On November 2, 2015, VAV debuted with their first EP, Under The Moonlight co-produced with CJ E&M together with their agency, A Team Entertainment. On May 10, 2016, they released their second EP, Brotherhood, and later released a repackaged version on July 1, 2016. Xiao left the group in June 2016, followed by Zehan in December 2016, finally followed by Gyeoul in January 2017.

On February 17, 2017, the group added three new members: Lou, Ayno and Ziu. on January 29, 2018, their third EP, Spotlight was released featuring previous singles.

On March 18, 2019, they released their fourth EP, Thrilla Killa.

On July 23, 2019, they released a summer special single, Give Me More featuring Puerto Rican singer De La Ghetto and Grammy-winning production duo Play-N-Skillz. “Give Me More” was released through three different versions, with the primary one performed in Korean with some English and Spanish sprinkled in while the second is entirely performed in Spanish and English; the final variant offers up a special Play-N-Skillz remix. An instrumental version of the song was also released.

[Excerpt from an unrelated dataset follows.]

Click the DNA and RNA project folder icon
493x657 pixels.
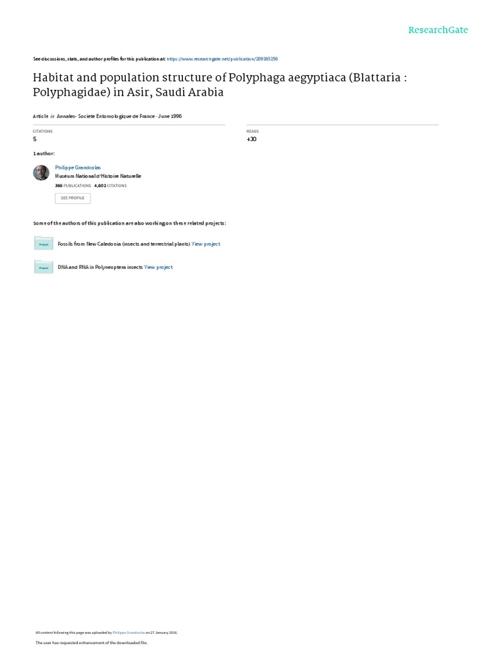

VAV's fifth EP, titled Poison, was released on October 21, 2019, The EP contains five songs, including the lead single of the same name and its instrumental, and a track co-composed and co-written by Hui.

On September 7, 2020, Baron enlisted in the military.  VAV's sixth EP, titled Made For Two, was released on September 15, 2020, promoted as a six-member group.

On May 10, 2021, Ace enlisted in the military.  On the same day, they released the special digital single Always.

On July 12, 2021, Lou and Ziu enlisted in the military.

On October 31, 2021, VAV released the digital single "Cause I Miss You" to commemorate their sixth anniversary.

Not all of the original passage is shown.